*** Information supplied ***

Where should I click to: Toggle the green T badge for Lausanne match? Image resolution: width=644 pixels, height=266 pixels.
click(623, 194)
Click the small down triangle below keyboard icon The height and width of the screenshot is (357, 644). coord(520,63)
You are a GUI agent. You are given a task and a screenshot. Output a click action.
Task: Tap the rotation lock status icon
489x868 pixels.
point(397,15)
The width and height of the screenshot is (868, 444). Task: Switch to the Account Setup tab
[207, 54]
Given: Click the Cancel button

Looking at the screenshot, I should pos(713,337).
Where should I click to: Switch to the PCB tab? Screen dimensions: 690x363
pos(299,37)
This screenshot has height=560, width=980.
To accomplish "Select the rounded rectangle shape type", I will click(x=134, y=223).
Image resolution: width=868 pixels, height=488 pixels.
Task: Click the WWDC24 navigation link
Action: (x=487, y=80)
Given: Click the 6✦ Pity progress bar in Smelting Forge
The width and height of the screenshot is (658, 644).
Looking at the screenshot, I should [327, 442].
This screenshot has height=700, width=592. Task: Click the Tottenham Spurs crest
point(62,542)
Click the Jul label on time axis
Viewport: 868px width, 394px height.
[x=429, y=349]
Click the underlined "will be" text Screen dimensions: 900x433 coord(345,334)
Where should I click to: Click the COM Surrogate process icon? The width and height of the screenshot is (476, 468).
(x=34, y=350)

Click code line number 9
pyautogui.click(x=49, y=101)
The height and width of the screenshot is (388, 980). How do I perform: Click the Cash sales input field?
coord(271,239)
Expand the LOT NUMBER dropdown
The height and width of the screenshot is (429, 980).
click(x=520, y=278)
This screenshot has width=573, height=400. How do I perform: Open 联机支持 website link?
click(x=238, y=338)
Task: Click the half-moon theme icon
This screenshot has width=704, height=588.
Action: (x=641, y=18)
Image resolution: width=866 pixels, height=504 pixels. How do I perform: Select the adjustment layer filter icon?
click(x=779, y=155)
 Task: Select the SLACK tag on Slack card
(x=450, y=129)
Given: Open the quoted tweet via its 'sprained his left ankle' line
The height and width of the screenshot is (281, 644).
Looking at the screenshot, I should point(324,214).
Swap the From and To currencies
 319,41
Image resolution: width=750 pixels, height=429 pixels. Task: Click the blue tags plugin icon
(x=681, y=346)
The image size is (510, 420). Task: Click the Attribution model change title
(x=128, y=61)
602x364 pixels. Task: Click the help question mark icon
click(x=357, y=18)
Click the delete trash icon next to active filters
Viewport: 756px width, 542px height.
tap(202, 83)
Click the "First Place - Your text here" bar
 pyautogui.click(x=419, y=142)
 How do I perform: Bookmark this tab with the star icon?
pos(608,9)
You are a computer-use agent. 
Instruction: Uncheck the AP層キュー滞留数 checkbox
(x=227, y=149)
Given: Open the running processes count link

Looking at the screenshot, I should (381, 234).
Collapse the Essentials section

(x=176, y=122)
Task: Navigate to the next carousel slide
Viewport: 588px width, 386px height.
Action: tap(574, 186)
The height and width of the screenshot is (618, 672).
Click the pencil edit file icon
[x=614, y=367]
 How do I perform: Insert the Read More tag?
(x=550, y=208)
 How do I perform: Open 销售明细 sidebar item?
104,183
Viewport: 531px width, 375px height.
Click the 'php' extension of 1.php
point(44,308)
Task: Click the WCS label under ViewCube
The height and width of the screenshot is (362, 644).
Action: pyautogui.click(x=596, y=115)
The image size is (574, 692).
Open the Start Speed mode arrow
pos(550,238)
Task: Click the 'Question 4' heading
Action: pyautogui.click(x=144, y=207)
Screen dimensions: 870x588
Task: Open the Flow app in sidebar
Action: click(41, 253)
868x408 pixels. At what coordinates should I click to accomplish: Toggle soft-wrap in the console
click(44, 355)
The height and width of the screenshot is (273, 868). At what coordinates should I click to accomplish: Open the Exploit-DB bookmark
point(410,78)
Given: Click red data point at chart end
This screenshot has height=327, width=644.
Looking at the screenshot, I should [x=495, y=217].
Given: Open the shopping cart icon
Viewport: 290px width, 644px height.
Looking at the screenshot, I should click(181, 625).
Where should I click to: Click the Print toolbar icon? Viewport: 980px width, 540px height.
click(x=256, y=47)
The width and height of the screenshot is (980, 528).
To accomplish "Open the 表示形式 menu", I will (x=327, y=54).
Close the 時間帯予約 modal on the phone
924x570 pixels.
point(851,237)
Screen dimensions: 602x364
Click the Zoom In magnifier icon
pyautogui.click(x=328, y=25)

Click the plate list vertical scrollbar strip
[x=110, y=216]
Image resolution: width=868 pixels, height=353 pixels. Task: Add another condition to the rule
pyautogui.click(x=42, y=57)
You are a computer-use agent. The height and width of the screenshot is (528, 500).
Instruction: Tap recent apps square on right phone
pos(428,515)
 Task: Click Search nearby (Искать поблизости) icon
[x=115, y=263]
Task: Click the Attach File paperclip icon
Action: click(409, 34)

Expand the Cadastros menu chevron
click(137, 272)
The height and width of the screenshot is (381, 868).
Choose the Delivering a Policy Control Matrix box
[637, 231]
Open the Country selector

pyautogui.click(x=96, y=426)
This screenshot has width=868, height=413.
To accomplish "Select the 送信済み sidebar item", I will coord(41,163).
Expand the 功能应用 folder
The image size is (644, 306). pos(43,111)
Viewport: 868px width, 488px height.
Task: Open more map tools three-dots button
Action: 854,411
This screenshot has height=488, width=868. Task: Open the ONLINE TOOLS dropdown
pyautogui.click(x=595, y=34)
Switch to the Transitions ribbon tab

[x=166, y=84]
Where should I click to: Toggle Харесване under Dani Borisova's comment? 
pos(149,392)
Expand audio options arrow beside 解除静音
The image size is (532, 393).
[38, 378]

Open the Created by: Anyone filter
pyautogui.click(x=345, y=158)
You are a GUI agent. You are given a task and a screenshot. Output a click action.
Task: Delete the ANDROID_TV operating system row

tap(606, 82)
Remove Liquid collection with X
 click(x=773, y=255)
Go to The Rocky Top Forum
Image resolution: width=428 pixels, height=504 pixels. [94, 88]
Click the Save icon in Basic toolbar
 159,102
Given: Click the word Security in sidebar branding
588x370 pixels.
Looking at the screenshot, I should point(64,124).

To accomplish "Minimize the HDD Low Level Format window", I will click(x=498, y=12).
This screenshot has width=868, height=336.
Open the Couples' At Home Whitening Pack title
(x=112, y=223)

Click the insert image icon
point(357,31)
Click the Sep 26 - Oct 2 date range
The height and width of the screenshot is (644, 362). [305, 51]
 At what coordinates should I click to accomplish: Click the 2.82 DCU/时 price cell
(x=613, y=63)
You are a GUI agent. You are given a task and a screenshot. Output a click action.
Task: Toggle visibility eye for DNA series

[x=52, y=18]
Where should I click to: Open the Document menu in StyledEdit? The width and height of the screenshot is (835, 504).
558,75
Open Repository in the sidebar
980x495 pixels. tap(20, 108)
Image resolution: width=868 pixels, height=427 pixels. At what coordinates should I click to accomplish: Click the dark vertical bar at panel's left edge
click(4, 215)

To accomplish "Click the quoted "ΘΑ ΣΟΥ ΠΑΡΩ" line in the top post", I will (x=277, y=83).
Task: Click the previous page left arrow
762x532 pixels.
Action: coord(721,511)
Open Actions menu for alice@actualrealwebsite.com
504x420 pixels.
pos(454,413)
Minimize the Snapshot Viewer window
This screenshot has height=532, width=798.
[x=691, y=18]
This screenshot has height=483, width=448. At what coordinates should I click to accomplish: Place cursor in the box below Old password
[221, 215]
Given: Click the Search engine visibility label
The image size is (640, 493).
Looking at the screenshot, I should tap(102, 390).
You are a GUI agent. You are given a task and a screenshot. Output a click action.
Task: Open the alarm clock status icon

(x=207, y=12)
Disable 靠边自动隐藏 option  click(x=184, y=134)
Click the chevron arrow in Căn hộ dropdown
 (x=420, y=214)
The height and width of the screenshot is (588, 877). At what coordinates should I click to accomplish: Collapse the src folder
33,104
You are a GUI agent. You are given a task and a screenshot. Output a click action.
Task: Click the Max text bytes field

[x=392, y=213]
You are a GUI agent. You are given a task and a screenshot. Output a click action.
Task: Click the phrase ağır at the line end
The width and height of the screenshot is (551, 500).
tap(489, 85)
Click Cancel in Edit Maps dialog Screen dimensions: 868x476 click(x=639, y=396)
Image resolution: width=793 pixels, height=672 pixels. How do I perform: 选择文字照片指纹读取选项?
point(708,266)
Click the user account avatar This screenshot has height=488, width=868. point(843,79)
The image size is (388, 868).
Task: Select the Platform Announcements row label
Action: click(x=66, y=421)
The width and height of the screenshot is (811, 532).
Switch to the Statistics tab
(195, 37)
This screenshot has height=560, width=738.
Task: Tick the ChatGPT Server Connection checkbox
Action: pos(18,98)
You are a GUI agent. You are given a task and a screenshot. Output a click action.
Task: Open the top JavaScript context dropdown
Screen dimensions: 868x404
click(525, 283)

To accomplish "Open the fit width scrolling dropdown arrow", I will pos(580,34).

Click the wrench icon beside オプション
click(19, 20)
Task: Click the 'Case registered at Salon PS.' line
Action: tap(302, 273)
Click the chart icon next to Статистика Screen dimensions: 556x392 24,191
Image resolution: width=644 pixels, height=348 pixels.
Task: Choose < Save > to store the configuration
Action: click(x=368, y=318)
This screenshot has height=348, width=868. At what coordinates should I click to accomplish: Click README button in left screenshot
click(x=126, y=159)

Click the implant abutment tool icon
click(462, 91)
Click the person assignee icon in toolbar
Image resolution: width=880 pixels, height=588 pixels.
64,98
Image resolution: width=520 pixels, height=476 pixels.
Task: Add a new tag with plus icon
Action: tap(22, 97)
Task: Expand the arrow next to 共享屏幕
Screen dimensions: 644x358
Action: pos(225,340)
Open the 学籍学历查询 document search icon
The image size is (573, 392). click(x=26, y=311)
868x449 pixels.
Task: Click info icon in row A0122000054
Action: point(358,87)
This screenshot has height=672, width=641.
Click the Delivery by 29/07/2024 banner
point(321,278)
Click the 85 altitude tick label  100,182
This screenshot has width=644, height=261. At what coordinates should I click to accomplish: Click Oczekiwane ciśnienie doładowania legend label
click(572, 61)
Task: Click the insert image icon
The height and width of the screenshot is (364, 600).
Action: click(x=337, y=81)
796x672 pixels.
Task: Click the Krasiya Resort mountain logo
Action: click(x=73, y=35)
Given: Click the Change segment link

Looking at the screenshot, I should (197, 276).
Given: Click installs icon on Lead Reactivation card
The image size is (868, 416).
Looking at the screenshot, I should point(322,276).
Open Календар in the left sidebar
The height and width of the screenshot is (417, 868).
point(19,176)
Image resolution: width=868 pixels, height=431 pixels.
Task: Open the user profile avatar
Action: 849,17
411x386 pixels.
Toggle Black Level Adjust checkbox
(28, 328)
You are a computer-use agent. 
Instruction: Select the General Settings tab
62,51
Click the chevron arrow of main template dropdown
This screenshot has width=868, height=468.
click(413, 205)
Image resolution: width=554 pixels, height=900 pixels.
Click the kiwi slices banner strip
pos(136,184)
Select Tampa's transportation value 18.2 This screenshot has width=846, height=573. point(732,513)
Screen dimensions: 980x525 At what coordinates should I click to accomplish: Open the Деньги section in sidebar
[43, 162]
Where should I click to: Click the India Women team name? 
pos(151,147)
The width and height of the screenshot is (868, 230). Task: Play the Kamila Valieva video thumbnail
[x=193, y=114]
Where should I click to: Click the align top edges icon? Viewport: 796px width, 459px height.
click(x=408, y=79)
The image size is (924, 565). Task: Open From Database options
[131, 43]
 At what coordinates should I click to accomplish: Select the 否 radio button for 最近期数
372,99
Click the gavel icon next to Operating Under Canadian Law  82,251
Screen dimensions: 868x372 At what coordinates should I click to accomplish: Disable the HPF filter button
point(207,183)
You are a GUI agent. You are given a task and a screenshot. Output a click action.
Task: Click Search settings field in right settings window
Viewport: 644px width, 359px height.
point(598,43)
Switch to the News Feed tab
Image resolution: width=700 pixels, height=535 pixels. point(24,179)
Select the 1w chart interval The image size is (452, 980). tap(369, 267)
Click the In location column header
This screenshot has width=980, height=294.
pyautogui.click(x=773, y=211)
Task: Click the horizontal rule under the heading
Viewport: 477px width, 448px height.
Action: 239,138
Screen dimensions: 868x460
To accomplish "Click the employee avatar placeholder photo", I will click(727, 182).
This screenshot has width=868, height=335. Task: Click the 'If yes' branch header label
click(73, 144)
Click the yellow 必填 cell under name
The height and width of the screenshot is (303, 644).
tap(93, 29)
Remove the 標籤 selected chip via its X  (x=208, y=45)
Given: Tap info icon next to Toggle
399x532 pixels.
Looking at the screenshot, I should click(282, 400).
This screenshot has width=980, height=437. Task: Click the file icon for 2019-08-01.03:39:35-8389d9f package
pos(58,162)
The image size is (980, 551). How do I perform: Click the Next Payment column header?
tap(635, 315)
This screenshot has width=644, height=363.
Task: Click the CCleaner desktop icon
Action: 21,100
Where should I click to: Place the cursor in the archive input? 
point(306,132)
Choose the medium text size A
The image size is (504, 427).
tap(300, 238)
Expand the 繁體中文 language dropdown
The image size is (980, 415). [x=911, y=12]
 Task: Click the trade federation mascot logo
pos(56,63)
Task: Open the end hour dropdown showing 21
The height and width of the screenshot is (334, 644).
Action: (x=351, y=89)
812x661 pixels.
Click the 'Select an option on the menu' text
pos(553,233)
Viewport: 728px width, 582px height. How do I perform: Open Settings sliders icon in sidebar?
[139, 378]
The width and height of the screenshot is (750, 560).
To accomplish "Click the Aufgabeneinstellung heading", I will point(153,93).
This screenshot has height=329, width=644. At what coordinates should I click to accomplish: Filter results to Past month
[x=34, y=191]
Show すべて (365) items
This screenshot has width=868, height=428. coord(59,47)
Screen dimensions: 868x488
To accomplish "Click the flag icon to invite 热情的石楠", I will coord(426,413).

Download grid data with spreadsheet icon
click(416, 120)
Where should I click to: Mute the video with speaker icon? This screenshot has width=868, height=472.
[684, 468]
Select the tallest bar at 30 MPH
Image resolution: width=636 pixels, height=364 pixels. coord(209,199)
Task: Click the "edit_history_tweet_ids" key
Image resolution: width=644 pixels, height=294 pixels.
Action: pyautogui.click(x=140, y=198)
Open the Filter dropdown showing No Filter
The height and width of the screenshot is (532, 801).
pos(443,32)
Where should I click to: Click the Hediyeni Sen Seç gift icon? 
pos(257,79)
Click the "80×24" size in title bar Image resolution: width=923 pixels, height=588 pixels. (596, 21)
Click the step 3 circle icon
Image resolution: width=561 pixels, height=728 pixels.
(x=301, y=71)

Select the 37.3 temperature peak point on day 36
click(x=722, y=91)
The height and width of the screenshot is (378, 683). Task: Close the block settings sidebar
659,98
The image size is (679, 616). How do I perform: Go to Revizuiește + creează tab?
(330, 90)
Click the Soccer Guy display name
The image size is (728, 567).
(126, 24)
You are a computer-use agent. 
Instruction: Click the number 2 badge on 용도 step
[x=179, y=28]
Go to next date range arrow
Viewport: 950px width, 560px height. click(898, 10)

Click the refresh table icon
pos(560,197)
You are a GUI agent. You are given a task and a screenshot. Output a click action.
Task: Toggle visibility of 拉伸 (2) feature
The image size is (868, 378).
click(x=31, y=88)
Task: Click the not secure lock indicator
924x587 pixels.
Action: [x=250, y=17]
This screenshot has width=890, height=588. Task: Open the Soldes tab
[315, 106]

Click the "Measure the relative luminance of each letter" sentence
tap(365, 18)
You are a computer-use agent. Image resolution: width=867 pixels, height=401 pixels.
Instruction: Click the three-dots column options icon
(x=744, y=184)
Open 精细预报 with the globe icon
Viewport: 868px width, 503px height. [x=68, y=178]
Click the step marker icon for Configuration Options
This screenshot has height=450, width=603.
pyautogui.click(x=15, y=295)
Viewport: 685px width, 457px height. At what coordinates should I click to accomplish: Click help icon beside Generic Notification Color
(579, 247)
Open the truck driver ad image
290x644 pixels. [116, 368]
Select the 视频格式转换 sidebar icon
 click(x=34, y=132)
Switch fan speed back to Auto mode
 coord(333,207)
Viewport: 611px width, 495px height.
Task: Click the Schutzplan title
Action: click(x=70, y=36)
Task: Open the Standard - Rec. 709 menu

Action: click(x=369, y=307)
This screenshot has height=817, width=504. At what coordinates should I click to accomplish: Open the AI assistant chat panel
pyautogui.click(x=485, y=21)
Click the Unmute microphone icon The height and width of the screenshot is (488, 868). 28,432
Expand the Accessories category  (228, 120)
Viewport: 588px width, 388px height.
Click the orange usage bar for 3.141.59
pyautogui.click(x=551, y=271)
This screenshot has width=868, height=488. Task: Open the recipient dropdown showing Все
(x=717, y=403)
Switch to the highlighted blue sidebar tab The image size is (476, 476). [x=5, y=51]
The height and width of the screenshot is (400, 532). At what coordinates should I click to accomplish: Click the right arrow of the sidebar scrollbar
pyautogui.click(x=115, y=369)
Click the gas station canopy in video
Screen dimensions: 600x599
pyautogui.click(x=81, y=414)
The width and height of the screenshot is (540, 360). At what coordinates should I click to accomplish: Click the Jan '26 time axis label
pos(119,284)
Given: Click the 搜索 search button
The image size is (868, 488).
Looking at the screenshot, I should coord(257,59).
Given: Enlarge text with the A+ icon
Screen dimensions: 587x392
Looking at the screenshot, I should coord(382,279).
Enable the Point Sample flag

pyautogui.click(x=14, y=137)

*** End of Information supplied ***

Problem to work on |
If a line of the data holds the string "quoted", list it.

Worked solution |
Given: Open the quoted tweet via its 'sprained his left ankle' line
To accomplish "Click the quoted "ΘΑ ΣΟΥ ΠΑΡΩ" line in the top post", I will (x=277, y=83).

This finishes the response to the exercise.